### What to produce
Retype every entry exactly, down to the last character.

### Data for this exercise
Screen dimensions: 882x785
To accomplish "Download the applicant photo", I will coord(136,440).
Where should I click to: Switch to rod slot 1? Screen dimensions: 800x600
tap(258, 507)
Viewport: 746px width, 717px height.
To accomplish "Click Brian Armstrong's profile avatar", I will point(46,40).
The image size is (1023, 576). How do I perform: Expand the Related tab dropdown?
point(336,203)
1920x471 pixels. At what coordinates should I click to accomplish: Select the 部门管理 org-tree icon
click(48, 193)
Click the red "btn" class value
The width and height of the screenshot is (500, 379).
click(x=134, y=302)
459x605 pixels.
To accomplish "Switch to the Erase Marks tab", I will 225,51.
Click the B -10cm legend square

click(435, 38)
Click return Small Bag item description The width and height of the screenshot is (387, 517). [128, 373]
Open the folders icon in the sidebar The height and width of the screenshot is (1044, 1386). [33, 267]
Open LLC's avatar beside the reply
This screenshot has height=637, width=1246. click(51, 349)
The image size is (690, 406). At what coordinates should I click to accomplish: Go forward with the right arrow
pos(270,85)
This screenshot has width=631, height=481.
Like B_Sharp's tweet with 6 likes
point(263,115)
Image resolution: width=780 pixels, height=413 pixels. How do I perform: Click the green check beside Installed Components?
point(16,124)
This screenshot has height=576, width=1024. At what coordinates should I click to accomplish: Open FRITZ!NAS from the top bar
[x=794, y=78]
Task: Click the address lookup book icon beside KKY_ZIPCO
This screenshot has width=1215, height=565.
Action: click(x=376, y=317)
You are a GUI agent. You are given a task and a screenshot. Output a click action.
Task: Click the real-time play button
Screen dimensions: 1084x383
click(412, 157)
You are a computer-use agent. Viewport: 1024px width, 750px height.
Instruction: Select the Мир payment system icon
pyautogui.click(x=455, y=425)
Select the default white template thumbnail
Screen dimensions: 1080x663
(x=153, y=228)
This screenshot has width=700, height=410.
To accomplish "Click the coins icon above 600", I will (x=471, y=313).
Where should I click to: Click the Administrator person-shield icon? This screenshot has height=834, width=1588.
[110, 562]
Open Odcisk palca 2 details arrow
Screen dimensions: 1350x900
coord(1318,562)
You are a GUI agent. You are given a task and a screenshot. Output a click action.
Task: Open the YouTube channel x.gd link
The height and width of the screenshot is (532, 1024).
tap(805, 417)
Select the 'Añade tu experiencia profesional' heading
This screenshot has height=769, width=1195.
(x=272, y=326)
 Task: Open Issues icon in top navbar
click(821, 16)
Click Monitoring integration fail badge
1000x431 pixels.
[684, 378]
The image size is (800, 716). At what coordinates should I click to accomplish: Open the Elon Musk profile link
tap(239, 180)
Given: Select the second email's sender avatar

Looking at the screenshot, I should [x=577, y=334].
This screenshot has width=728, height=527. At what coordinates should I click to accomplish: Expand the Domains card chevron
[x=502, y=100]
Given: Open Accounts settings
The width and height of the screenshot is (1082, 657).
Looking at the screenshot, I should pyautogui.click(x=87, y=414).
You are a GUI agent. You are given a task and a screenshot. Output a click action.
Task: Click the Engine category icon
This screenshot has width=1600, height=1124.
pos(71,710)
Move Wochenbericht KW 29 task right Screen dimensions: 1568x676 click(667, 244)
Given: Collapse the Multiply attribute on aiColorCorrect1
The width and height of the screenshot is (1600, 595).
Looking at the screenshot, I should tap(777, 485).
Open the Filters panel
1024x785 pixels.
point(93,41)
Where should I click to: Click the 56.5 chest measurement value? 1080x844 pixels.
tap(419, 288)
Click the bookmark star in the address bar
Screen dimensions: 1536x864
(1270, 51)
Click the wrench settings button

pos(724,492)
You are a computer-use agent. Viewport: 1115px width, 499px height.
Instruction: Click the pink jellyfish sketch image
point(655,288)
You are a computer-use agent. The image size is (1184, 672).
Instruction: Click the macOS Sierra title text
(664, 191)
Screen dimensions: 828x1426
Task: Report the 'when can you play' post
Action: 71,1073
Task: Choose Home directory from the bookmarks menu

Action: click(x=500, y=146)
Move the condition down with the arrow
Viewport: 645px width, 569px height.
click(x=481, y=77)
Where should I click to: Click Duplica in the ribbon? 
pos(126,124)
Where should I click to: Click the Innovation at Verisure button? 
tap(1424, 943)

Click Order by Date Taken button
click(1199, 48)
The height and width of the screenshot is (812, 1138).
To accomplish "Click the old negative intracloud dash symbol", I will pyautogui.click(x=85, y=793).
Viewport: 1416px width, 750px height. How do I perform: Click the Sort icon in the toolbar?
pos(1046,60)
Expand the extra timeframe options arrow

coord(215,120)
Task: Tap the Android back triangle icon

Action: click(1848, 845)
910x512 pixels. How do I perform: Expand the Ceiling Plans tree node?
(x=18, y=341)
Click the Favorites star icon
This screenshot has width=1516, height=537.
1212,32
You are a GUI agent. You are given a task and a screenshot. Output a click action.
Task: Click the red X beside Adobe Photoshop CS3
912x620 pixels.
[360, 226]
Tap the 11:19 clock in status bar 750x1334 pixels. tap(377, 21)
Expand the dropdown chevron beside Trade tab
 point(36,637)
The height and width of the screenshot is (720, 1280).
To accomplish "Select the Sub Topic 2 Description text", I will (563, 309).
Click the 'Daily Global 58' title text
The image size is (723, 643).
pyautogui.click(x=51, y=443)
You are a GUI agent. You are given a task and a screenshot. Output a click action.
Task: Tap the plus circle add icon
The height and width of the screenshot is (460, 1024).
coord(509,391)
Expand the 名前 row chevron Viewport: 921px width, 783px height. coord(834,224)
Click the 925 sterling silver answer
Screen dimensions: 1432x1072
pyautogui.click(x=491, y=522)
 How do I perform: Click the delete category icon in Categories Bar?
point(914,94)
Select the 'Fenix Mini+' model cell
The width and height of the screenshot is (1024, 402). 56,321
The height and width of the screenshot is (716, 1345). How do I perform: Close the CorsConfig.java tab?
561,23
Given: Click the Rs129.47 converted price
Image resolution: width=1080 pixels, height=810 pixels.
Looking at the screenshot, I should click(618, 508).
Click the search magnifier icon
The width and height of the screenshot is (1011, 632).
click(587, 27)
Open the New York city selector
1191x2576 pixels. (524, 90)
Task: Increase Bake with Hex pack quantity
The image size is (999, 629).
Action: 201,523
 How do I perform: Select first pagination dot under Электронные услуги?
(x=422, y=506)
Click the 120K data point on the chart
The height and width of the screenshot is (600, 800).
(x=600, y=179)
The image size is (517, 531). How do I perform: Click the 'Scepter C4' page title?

### Response to this exercise
Screen dimensions: 882x785
To accomplish "Download the applicant photo", I will coord(136,440).
Where should I click to: Switch to rod slot 1? Screen dimensions: 800x600
tap(258, 507)
Viewport: 746px width, 717px height.
To accomplish "Click Brian Armstrong's profile avatar", I will point(46,40).
The image size is (1023, 576). How do I perform: Expand the Related tab dropdown?
point(336,203)
1920x471 pixels. At what coordinates should I click to accomplish: Select the 部门管理 org-tree icon
click(48, 193)
Click the red "btn" class value
The width and height of the screenshot is (500, 379).
click(x=134, y=302)
459x605 pixels.
To accomplish "Switch to the Erase Marks tab", I will 225,51.
Click the B -10cm legend square

click(435, 38)
Click return Small Bag item description The width and height of the screenshot is (387, 517). [128, 373]
Open the folders icon in the sidebar The height and width of the screenshot is (1044, 1386). [33, 267]
Open LLC's avatar beside the reply
This screenshot has height=637, width=1246. click(51, 349)
The image size is (690, 406). At what coordinates should I click to accomplish: Go forward with the right arrow
pos(270,85)
This screenshot has width=631, height=481.
Like B_Sharp's tweet with 6 likes
point(263,115)
Image resolution: width=780 pixels, height=413 pixels. How do I perform: Click the green check beside Installed Components?
point(16,124)
This screenshot has height=576, width=1024. At what coordinates should I click to accomplish: Open FRITZ!NAS from the top bar
[x=794, y=78]
Task: Click the address lookup book icon beside KKY_ZIPCO
This screenshot has width=1215, height=565.
Action: click(x=376, y=317)
You are a GUI agent. You are given a task and a screenshot. Output a click action.
Task: Click the real-time play button
Screen dimensions: 1084x383
click(412, 157)
You are a computer-use agent. Viewport: 1024px width, 750px height.
Instruction: Select the Мир payment system icon
pyautogui.click(x=455, y=425)
Select the default white template thumbnail
Screen dimensions: 1080x663
(x=153, y=228)
This screenshot has width=700, height=410.
To accomplish "Click the coins icon above 600", I will (x=471, y=313).
Where should I click to: Click the Administrator person-shield icon? This screenshot has height=834, width=1588.
[110, 562]
Open Odcisk palca 2 details arrow
Screen dimensions: 1350x900
coord(1318,562)
You are a GUI agent. You are given a task and a screenshot. Output a click action.
Task: Open the YouTube channel x.gd link
The height and width of the screenshot is (532, 1024).
tap(805, 417)
Select the 'Añade tu experiencia profesional' heading
This screenshot has height=769, width=1195.
(x=272, y=326)
 Task: Open Issues icon in top navbar
click(821, 16)
Click Monitoring integration fail badge
1000x431 pixels.
[684, 378]
The image size is (800, 716). At what coordinates should I click to accomplish: Open the Elon Musk profile link
tap(239, 180)
Given: Select the second email's sender avatar

Looking at the screenshot, I should [x=577, y=334].
This screenshot has width=728, height=527. At what coordinates should I click to accomplish: Expand the Domains card chevron
[x=502, y=100]
Given: Open Accounts settings
The width and height of the screenshot is (1082, 657).
Looking at the screenshot, I should pyautogui.click(x=87, y=414).
You are a GUI agent. You are given a task and a screenshot. Output a click action.
Task: Click the Engine category icon
This screenshot has width=1600, height=1124.
pos(71,710)
Move Wochenbericht KW 29 task right Screen dimensions: 1568x676 click(667, 244)
Given: Collapse the Multiply attribute on aiColorCorrect1
The width and height of the screenshot is (1600, 595).
Looking at the screenshot, I should tap(777, 485).
Open the Filters panel
1024x785 pixels.
point(93,41)
Where should I click to: Click the 56.5 chest measurement value? 1080x844 pixels.
tap(419, 288)
Click the bookmark star in the address bar
Screen dimensions: 1536x864
(1270, 51)
Click the wrench settings button

pos(724,492)
You are a computer-use agent. Viewport: 1115px width, 499px height.
Instruction: Click the pink jellyfish sketch image
point(655,288)
You are a computer-use agent. The image size is (1184, 672).
Instruction: Click the macOS Sierra title text
(664, 191)
Screen dimensions: 828x1426
Task: Report the 'when can you play' post
Action: 71,1073
Task: Choose Home directory from the bookmarks menu

Action: click(x=500, y=146)
Move the condition down with the arrow
Viewport: 645px width, 569px height.
click(x=481, y=77)
Where should I click to: Click Duplica in the ribbon? 
pos(126,124)
Where should I click to: Click the Innovation at Verisure button? 
tap(1424, 943)

Click Order by Date Taken button
click(1199, 48)
The height and width of the screenshot is (812, 1138).
To accomplish "Click the old negative intracloud dash symbol", I will pyautogui.click(x=85, y=793).
Viewport: 1416px width, 750px height. How do I perform: Click the Sort icon in the toolbar?
pos(1046,60)
Expand the extra timeframe options arrow

coord(215,120)
Task: Tap the Android back triangle icon

Action: click(1848, 845)
910x512 pixels. How do I perform: Expand the Ceiling Plans tree node?
(x=18, y=341)
Click the Favorites star icon
This screenshot has width=1516, height=537.
1212,32
You are a GUI agent. You are given a task and a screenshot. Output a click action.
Task: Click the red X beside Adobe Photoshop CS3
912x620 pixels.
[360, 226]
Tap the 11:19 clock in status bar 750x1334 pixels. tap(377, 21)
Expand the dropdown chevron beside Trade tab
 point(36,637)
The height and width of the screenshot is (720, 1280).
To accomplish "Select the Sub Topic 2 Description text", I will (563, 309).
Click the 'Daily Global 58' title text
The image size is (723, 643).
pyautogui.click(x=51, y=443)
You are a GUI agent. You are given a task and a screenshot. Output a click action.
Task: Tap the plus circle add icon
The height and width of the screenshot is (460, 1024).
coord(509,391)
Expand the 名前 row chevron Viewport: 921px width, 783px height. coord(834,224)
Click the 925 sterling silver answer
Screen dimensions: 1432x1072
pyautogui.click(x=491, y=522)
 How do I perform: Click the delete category icon in Categories Bar?
point(914,94)
Select the 'Fenix Mini+' model cell
The width and height of the screenshot is (1024, 402). 56,321
The height and width of the screenshot is (716, 1345). How do I perform: Close the CorsConfig.java tab?
561,23
Given: Click the Rs129.47 converted price
Image resolution: width=1080 pixels, height=810 pixels.
Looking at the screenshot, I should click(618, 508).
Click the search magnifier icon
The width and height of the screenshot is (1011, 632).
click(587, 27)
Open the New York city selector
1191x2576 pixels. (524, 90)
Task: Increase Bake with Hex pack quantity
The image size is (999, 629).
Action: 201,523
 How do I perform: Select first pagination dot under Электронные услуги?
(x=422, y=506)
Click the 120K data point on the chart
The height and width of the screenshot is (600, 800).
(x=600, y=179)
The image size is (517, 531). How do I perform: Click the 'Scepter C4' page title?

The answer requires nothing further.